Only the lines holding the string "will" are needed; copy each of them from the data.

PROVIDED ENTRIES Block Start

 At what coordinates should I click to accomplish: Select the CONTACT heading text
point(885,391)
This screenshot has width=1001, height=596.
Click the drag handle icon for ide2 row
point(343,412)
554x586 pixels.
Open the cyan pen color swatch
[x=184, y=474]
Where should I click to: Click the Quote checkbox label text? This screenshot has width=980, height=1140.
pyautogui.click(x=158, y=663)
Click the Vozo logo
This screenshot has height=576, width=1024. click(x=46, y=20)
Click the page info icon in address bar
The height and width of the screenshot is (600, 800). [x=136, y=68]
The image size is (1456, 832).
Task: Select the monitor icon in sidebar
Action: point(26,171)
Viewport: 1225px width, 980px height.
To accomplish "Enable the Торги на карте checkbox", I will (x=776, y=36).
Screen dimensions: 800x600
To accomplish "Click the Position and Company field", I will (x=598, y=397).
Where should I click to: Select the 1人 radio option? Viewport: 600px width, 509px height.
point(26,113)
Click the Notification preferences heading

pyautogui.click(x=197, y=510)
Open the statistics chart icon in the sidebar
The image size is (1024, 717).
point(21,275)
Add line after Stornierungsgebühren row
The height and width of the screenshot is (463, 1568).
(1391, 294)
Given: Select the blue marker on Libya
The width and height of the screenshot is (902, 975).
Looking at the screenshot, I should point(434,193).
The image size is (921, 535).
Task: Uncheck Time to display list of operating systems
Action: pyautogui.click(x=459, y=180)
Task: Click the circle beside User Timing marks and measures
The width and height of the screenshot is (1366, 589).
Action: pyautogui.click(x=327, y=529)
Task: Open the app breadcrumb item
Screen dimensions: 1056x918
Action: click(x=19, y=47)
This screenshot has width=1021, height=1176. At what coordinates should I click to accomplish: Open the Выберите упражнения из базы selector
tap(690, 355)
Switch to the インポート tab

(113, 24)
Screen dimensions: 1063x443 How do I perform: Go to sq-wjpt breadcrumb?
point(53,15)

PROVIDED ENTRIES Block End

- _WRITTEN REPLY_
To accomplish "Enable the Торги на карте checkbox", I will (x=776, y=36).
To accomplish "Click the Position and Company field", I will (x=598, y=397).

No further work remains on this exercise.